The judge was also impressed by Grendon. As he records, nearly all the inmates (95%) were serving indeterminate sentences and had committed serious offences. These were men who had ‘not had an easy time finding themselves in prison’ and around half admitted using drugs whilst at Grendon. ‘Of those who join the community 50% have attempted suicide, two thirds have suffered serious abuse in their history and there is a high prevalence of personality disorders,’ Sir Brian continued. ‘These men who have in the past created problems of management in prison. Yet HMP Grendon is slowly but surely changing these men.’

Before prisoners arrived at Grendon their rates of rule breaches was around eight times higher than other inmates but breaches at Grendon were approximately one fifth of the average. Incidents of self-harm were about a quarter of the number elsewhere and the quality-of-life measure was higher than all 40 prisons it was compared to.

Sir Brian went on to quote a resident: ‘This is a facility that offers a chance to reclaim your humanity and to reclaim responsibility over your past and your future.’ As the judge points out, it is a prison where ‘rehabilitation is working’.

That seems to be true of John Crilly.

‘I don’t know why I wrote the letter,’ he tells me. ‘I guess I had joint enterprise at the back of my head. The first thing he said to me was I can’t discuss your case but he recalled it was joint enterprise which to me implied all sorts of things.’

What was Sir Brian like? ‘He was alright, very nice actually. I wrote to him every year after I finished each module.’ And what did Crilly think of the judge back in 2005 when he sent him  down? ‘It’s the whole system that’s the problem. He is just part of it. It wasn’t personal. The whole thing is fucked.’

John Crilly says his crime-wave was down to ‘drugs and a lack of self-esteem’. He used to steal to fund his heroin addiction. When I ask how many previous convictions he has, he replies: ‘Hundreds’. ‘I was in and out three or four times a year for two months, three months at a time.’ He insists that his lengthy criminal record did not include convictions for violence except a couple of assaults on the police (‘which was basically them battering me’).

‘I was 15 years old when I first tried heroin. I hated it,’ Crilly recalls. ‘When I was 18 I had a one-year-old son and I was working on building sites. I was still nicking cars and messing about but I was at a cross roads.’ He came home from work one day to discover his mother had been killed in a tragic car accident. His relationship with his girlfriend came to an end and he lost the plot. ‘I went mental. I went out had an injection of amphetamines,’ he recalled. ‘I wanted to kill myself and the experience sent me off. I went to jail, got on the gear and lost all confidence in myself.
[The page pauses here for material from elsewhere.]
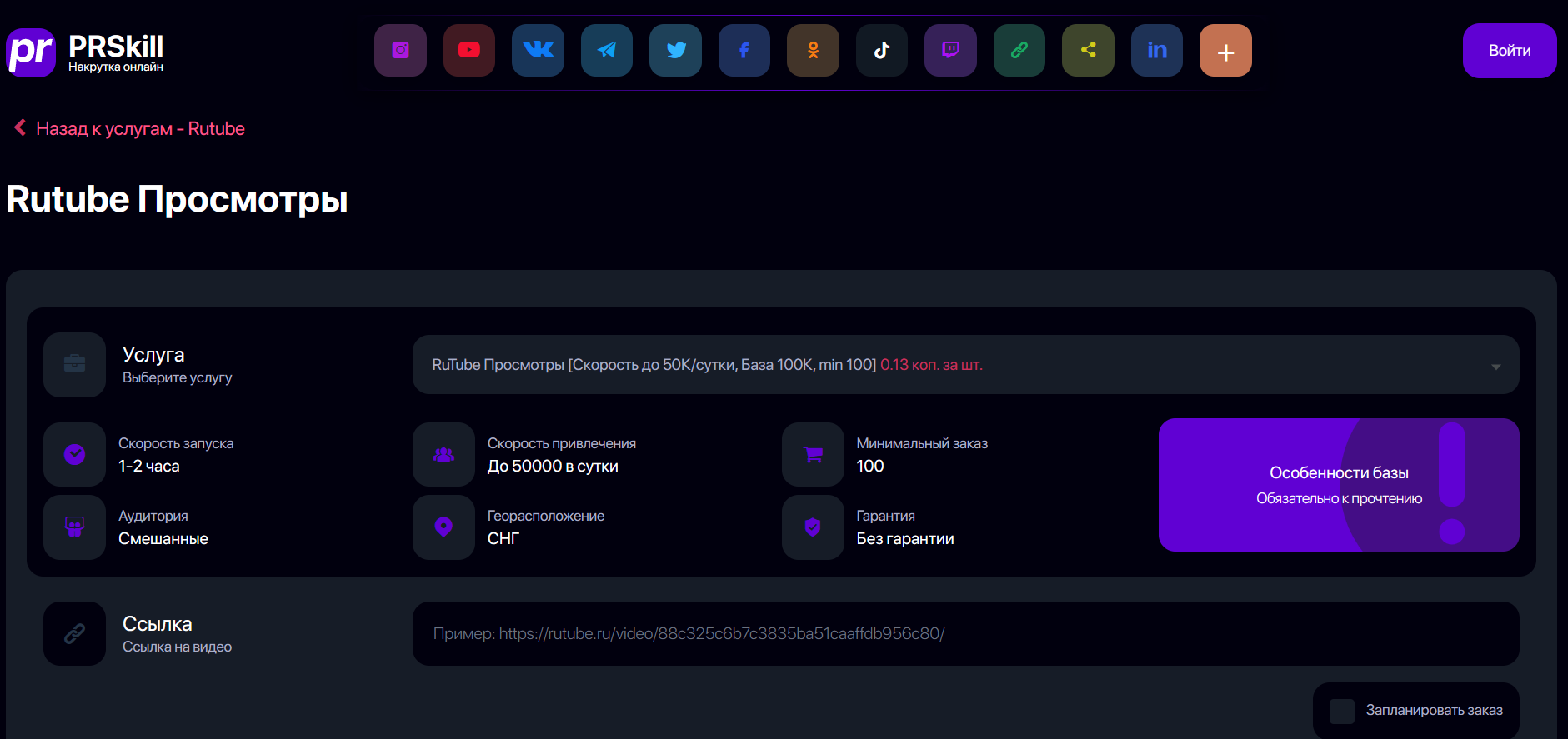Open Telegram services icon
The width and height of the screenshot is (1568, 739).
(x=607, y=50)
I thought the world was shit and that was it.’

When I ask John Crilly what his ambitions are post-release, he replies ‘to start contributing to society. To be a better person.’
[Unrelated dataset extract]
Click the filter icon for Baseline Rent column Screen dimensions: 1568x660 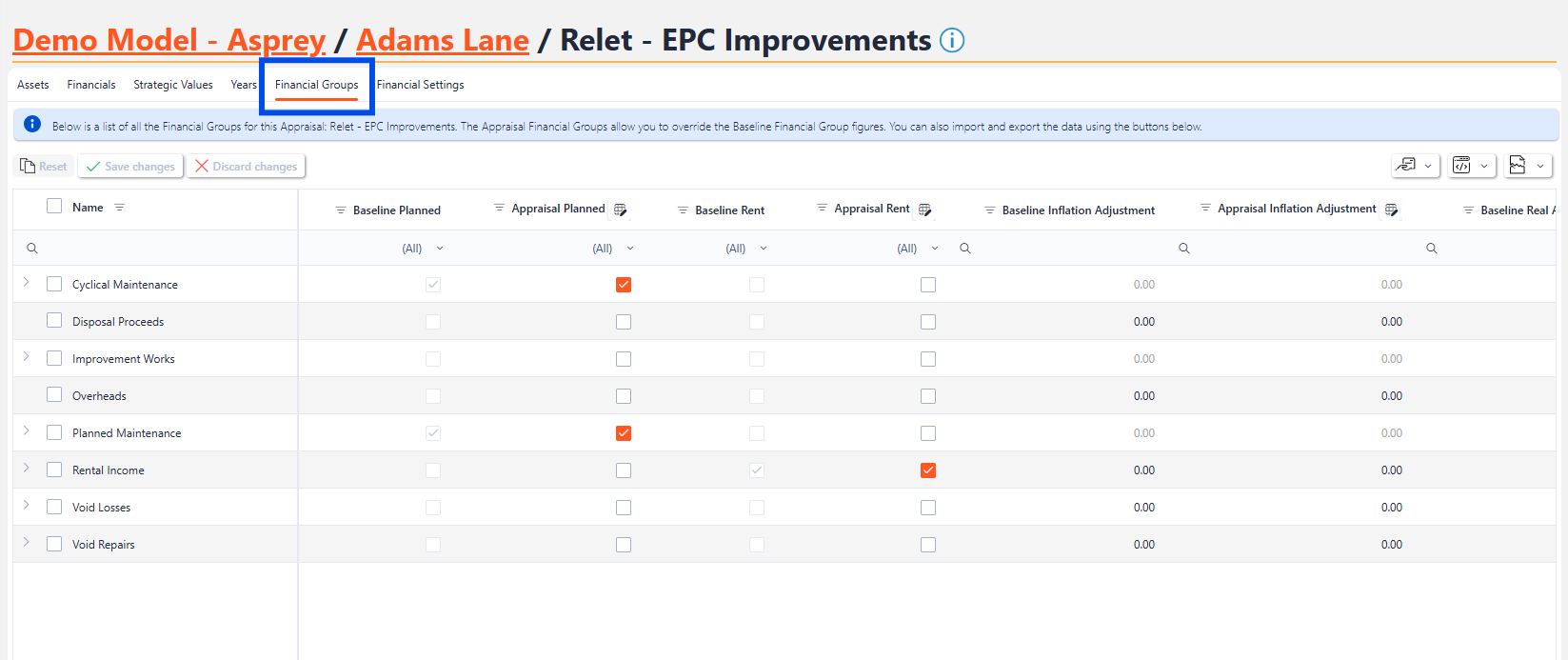[x=683, y=210]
Sir Brian’s PA write to John Crilly saying that the visit ‘gave us a lot to think about’. ‘On return to London, Sir Brian was particularly keen to encourage other judges to visit prisons themselves. So hopefully your kind invitation will not only have had an impact on you and the other residents of B Wing but might also mean the prisons all over the country will receive more regular visits from judges.’ They were ‘very impressed’ by Crilly’s attitude. ‘We know that Grendon is hard but people like you show why it is so worthwhile.’
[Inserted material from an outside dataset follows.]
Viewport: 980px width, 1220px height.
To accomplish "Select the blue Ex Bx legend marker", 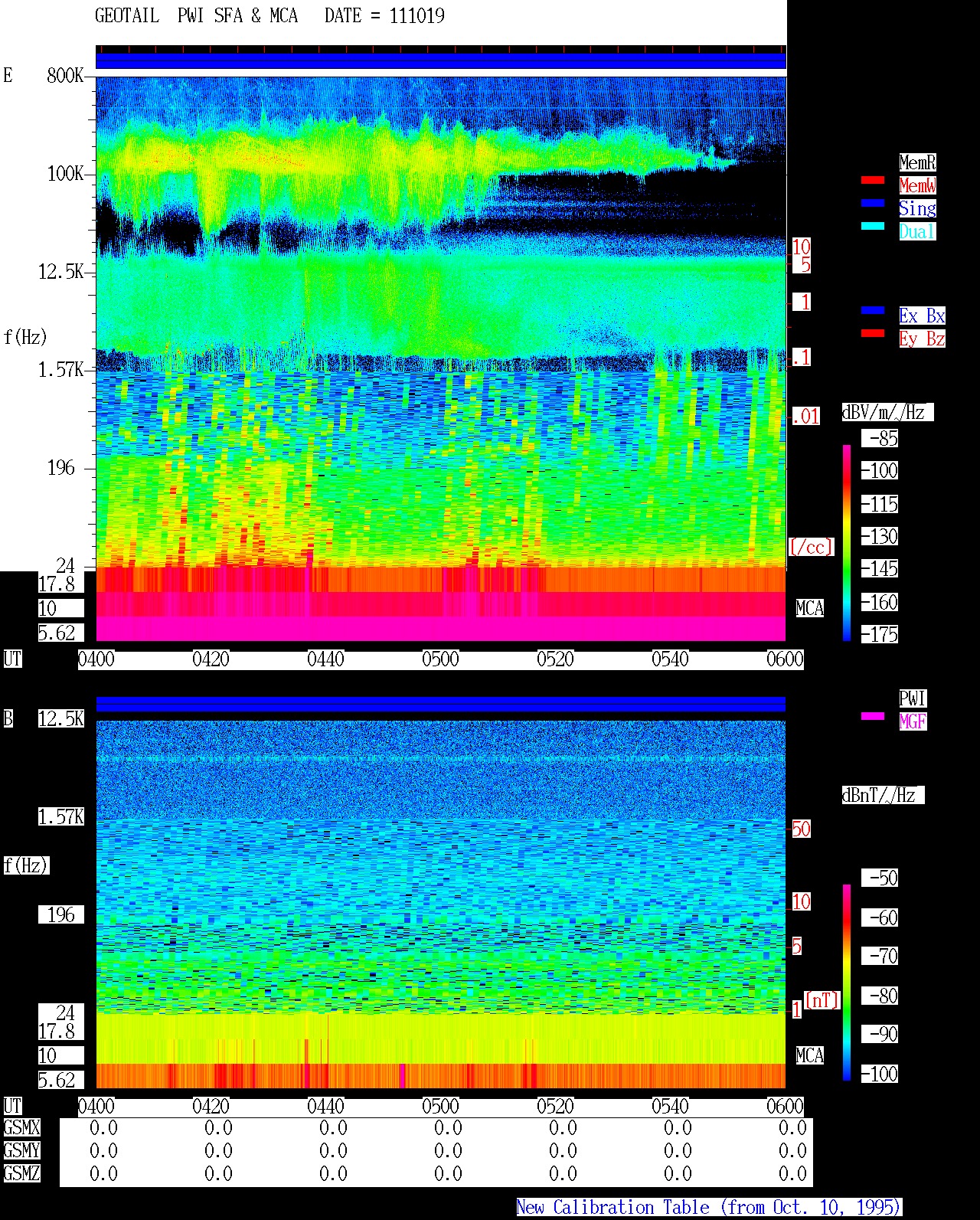I will 873,310.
Augustine Maduemezia would not have died had John Crilly and David Flynn not broken into his house. Crilly accepts his release is likely to cause the family considerable upset. ‘I totally get it. They lost a father,’ he says. He tells me willing to meet with them If that would help. What would he say? ‘There’s nothing that I can say to make it better. It dumbfounds me to think what I could say.’